▶ _Provided material_
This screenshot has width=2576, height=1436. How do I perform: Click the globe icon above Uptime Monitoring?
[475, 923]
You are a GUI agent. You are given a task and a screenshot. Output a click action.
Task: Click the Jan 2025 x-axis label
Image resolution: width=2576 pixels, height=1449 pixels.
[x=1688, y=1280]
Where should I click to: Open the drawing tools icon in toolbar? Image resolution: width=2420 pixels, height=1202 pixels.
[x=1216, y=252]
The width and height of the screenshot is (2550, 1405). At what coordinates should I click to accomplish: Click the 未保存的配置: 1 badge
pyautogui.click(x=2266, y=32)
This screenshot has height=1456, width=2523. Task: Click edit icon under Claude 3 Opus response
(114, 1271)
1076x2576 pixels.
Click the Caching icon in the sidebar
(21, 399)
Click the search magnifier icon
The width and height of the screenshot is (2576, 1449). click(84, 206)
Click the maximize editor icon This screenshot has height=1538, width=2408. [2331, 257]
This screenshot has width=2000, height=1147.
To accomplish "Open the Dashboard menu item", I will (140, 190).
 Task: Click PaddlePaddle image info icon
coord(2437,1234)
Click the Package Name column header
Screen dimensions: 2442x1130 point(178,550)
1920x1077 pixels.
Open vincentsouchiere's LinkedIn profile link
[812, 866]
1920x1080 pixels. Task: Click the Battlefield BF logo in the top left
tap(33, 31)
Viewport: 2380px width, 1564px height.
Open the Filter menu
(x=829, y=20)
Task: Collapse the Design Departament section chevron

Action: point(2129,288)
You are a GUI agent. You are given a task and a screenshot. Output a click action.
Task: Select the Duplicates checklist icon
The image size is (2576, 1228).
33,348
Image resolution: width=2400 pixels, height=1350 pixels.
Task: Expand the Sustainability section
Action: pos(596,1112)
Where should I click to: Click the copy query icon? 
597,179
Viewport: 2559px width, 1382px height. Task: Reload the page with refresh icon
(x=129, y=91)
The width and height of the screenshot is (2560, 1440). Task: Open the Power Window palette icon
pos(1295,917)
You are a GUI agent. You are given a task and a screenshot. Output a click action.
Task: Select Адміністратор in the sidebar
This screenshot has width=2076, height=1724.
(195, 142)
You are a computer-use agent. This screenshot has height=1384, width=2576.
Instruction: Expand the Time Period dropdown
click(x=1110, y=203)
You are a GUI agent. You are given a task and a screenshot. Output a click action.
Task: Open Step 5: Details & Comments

▶ _Exercise description_
After locating the line that contains "Open the Filter menu", print that line and every one after it through the last line of the listing, exactly.

▶ _Exercise result_
Open the Filter menu
(x=829, y=20)
Task: Collapse the Design Departament section chevron

Action: point(2129,288)
You are a GUI agent. You are given a task and a screenshot. Output a click action.
Task: Select the Duplicates checklist icon
The image size is (2576, 1228).
33,348
Image resolution: width=2400 pixels, height=1350 pixels.
Task: Expand the Sustainability section
Action: pos(596,1112)
Where should I click to: Click the copy query icon? 
597,179
Viewport: 2559px width, 1382px height. Task: Reload the page with refresh icon
(x=129, y=91)
The width and height of the screenshot is (2560, 1440). Task: Open the Power Window palette icon
pos(1295,917)
You are a GUI agent. You are given a task and a screenshot. Output a click action.
Task: Select Адміністратор in the sidebar
This screenshot has width=2076, height=1724.
(195, 142)
You are a computer-use agent. This screenshot has height=1384, width=2576.
Instruction: Expand the Time Period dropdown
click(x=1110, y=203)
You are a GUI agent. You are given a task and a screenshot. Output a click action.
Task: Open Step 5: Details & Comments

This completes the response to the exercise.